Renal failure affects approximately 300,000 Americans and an unknown number of patients worldwide. Treatment methods of kidney failure currently include organ transplantation and dialysis. Organ transplantation involves a kidney from a cadaver or a living donor implanted in the anterior abdominal wall or the peritoneum of the patient with kidney failure, and the formation of vascular and urinary conduits. Alternatively, two types of dialysis are available: hemodialysis, where the patient's blood is passed against a synthetic or semisynthetic membrane and diffusive transport of toxins occurs into a bath of dialysate on the other side of the membrane, and peritoneal dialysis, wherein the patient's parietal peritoneal epithelium performs the function of the dialysis membrane. Both dialysis methods are performed at scheduled periods of time. All of these treatments are severely limited; organ transplantation is limited by a shortage of donor organs, and dialysis is limited by severe morbidity and mortality. There is evidence that the use of slow continuous ultrafiltration provides benefits when compared with the use of intermittent hemodialysis currently available. There are also components of a bioartificial kidney under development, which may replace some of the endocrine and metabolic functions of the kidney not replaced in hemodialysis.
The replacement of renal function in persons with renal failure by dialysis is dependent on the ability to filter out waste products while preserving metabolically costly proteins, peptides, and cells. In both forms of dialysis, small molecules diffuse from an area of higher concentration (blood) to an area of lower concentration (dialysate), which are separated either by a membrane of cells (the peritoneal lining) in the case of peritoneal dialysis, or a synthetic membrane in the case of hemodialysis. Transport of a molecule from one fluid to the other is proportional to the difference in concentrations of the molecule in the two fluids and is approximately inversely proportional to the molecular size, up to sizes excluded by the membrane. Thus smaller molecules are extracted from the blood more quickly than larger ones. In the native kidney, this is accomplished by a structure called the glomerulus. Blood under arterial pressure enters a the glomerular capillary, and water and small solutes are forced through a specialized tissue structure comprised of the cells and connective tissue of the glomerular capillary tuft. The cellular and molecular structure of the glomerulus imposes constraints based on molecular size and molecular charge. Molecules meeting certain size and charge constraints are dragged with the fluid and are transported at a rate directly proportional to the rate of fluid flow. For very small molecules, such as urea, clearance by either method is similar. For very large molecule, such as antibodies, the blockade to passage is similar. For molecules in between, such as β2-microglobulin, convective transport via ultrafiltration may be far more efficient than diffusive clearance through dialysis. β2-microglobulin was selected as an exemplary molecule precisely because it accumulates in renal failure and causes toxicity in the patient, and is not effectively removed by dialysis.

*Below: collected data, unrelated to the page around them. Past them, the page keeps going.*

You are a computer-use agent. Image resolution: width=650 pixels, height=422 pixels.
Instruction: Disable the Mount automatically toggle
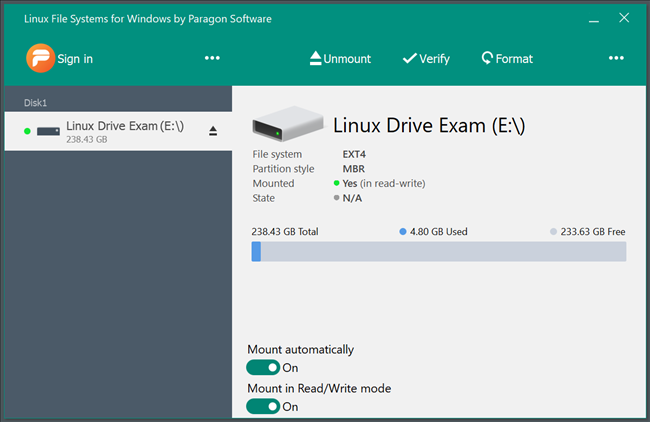[263, 368]
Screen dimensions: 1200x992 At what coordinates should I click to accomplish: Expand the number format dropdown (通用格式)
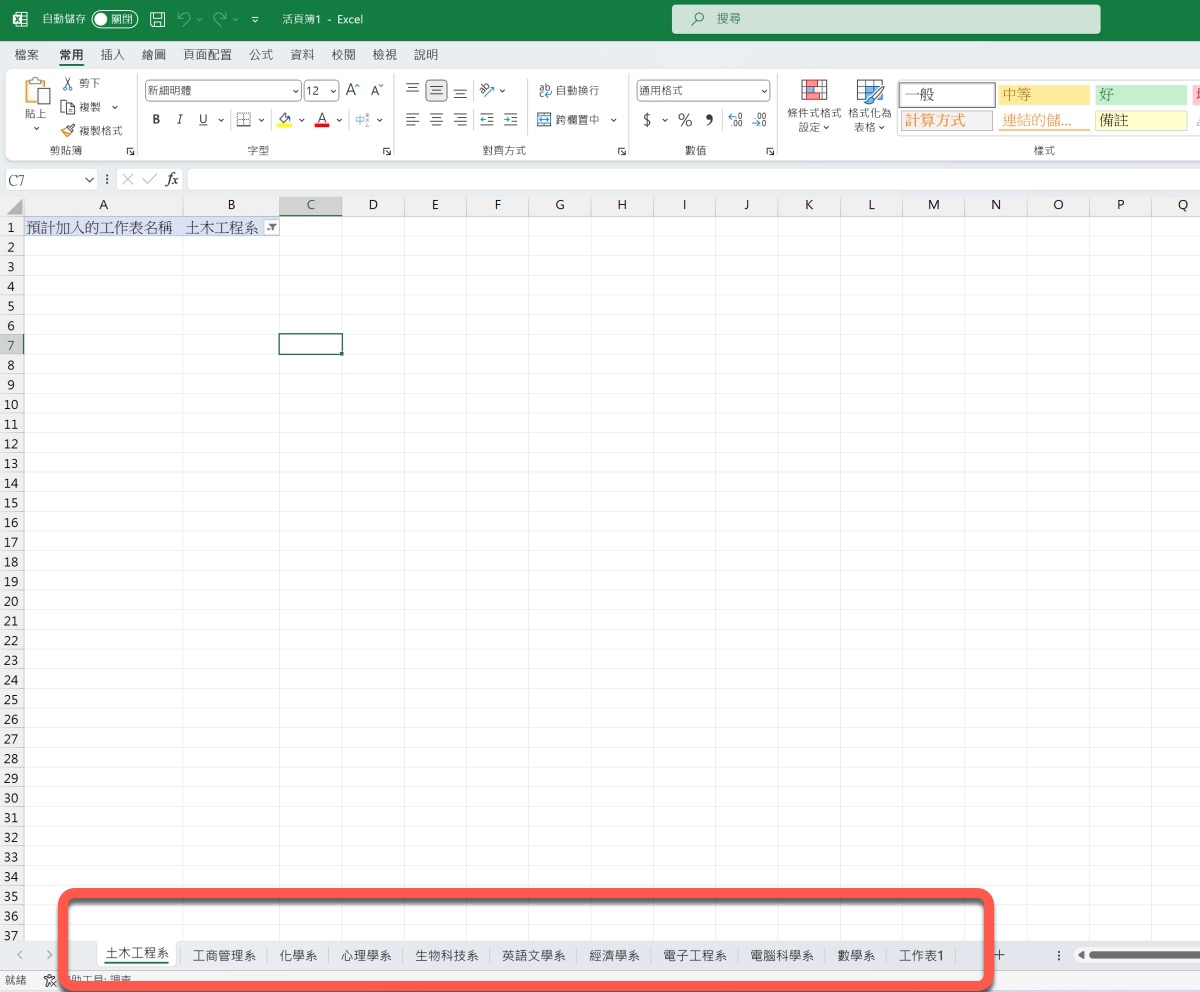click(x=764, y=91)
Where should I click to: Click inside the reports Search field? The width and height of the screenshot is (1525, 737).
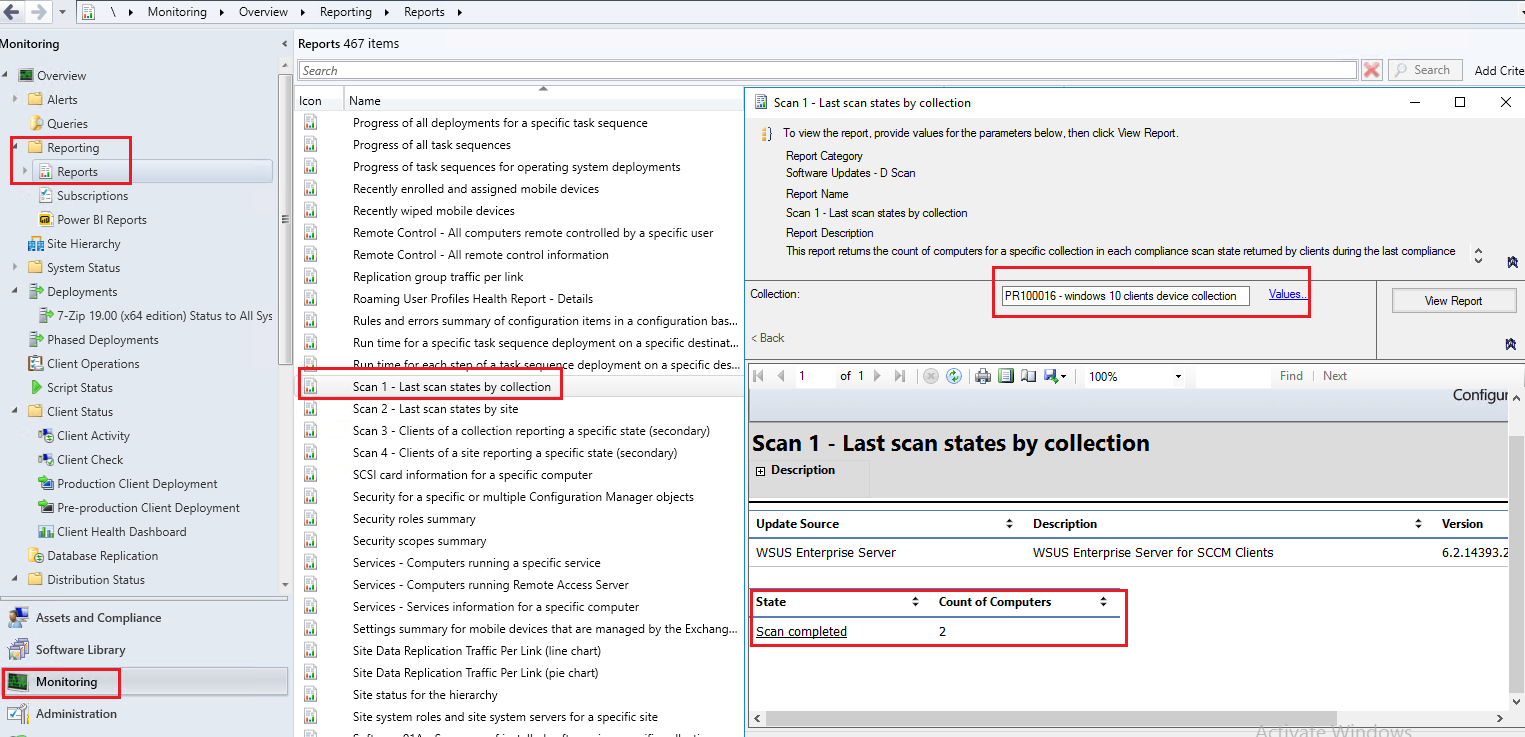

Present hemodialysis requires a bulky hollow-fiber dialyser that can measure over twelve inches in length and two inches in diameter, and that requires extracorporeal pumps to maintain the blood flow. Such an assembly is not suited to implantation, although wearable external devices have been tested. Furthermore, conventional hemodialysis requires a supply of purified sterile nonpyrogenic water with a balanced electrolyte composition, at flow rates of 400–800 ml/min, which is clearly unsuitable for portable or implantable use. Furthermore, the ideal permselectivity of a dialysis membrane is far from settled, with active research into the relative importance of electrostatic charge versus steric exclusion. Still further, conventional synthetic or semisynthetic membranes have a limited service life due to protein fouling and blood clotting.
Thus, what is needed is a hemofilter which more closely reproduces the filtration functions of the native kidney, both in adopting convective transport of solutes across the membrane and in requiring only modest transmembrane pressures to effect hemofiltration. It would also be useful if the filter possessed means to prevent or decrease protein fouling, resulting in an increased service life. It would also be useful if the hemofilter were compact and biocompatible.